Los ojos de Klaus Kinski son azules cristalinos (un poco llorosos, algo estrábicos, como extraviados) pero dicen desde ese azul toda una oscuridad tan abismal que no cabe en las propias cuencas; dicen un ansia, una desesperación latente que de a ratos se decide a salir de las órbitas y a tomar por asalto las escenas, a sacudir la cámara de Herzog, a llegar en movimientos especulares a abofetear la cara del espectador, a intranquilizar su conciencia, a incomodarlo en las zonas lumbares.

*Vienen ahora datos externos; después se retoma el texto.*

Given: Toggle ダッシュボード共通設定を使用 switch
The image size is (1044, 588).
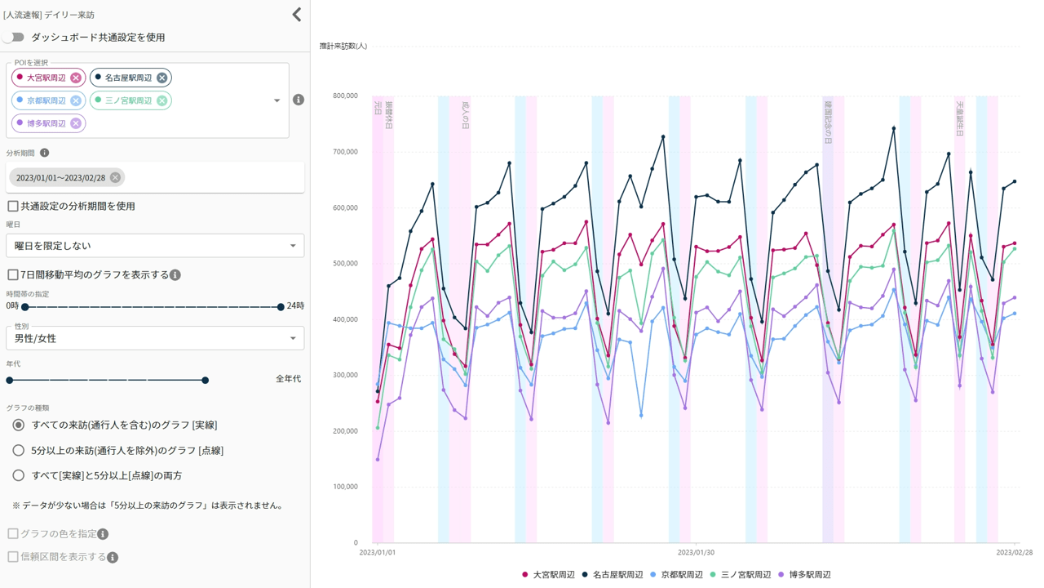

Los ojos aparecen desde los párpados huesudos y reducen los diálogos y los demás rostros a meros acompañantes, a partenaires de una hondura que domina el alrededor en su paneo caprichoso. Los ojos (las pupilas indomables, las ojeras talladas -aún de joven-) parecieran apretar en sí toda actuación posible para un cuerpo y un rostro: expresión, gesto y parlamento se reducen a polvo, a ceniza, a nada, cuando la mirada enloquecida arrebata las escenografías naturales y se hace del guión, que ahora mismo es un bollito de papel incendiado por la mirada incendiaria de Klaus Kinski.

II

Los ojos de Klaus Kinski dicen de una violencia a punto de desmadrarse, un temor que quiere salirse de los lagrimales, una tristeza que aparece definitiva. Los ojos dicen de algo que escapa a las propias artes de Kinski: lo que está allí viene de adentro o de abajo (de las vísceras, del abdomen) pero se fija en la mirada como con tinta seca. Los ojos no fingen el desborde pura-pose y afectación de un Dalí; no tienen la penetración y la inteligencia del Picasso joven; no tienen la sensualidad del Brando joven ni el cansancio del Brando maduro; no tienen la destreza de un Nicholson con el hacha, porque en éste “vemos” la actuación. Los ojos de Klaus Kinski no modifican su amenazante morfología fuera de cuadro. Los ojos (saltones, sorprendidos, perplejos) tienen algo que los emparenta a los de Stanley Kubrick, a los de Buñuel, a los de Sartre: una incomprensión, una negación; la pretensión de abarcar una totalidad y no poder hacerlo.

III

Los ojos de Klaus Kinski no actúan, no gesticulan, no aprenden un método: piden auxilio, piden perdón. Dicen: acá detrás está el prestigioso actor de teatro shakesperiano que terminó en impresentables películas clase B; dicen: acá está el adicto sexual acusado de abusar de una de sus hijas. Dicen una especie de oscura genialidad que surge, ya en la selva peruana, ya en un monólogo sobre Jesús. Todo análisis posible se detiene en la observación del rasgo salvaje aparecido en la mirada, que salva la escena. Los ojos de Klaus Kinski destilan un terror personal. Ven, creemos, el propio cuerpo que habitan, desde adentro: allí está, agazapada, el alma torturada del actor que decide cómo son esos ojos.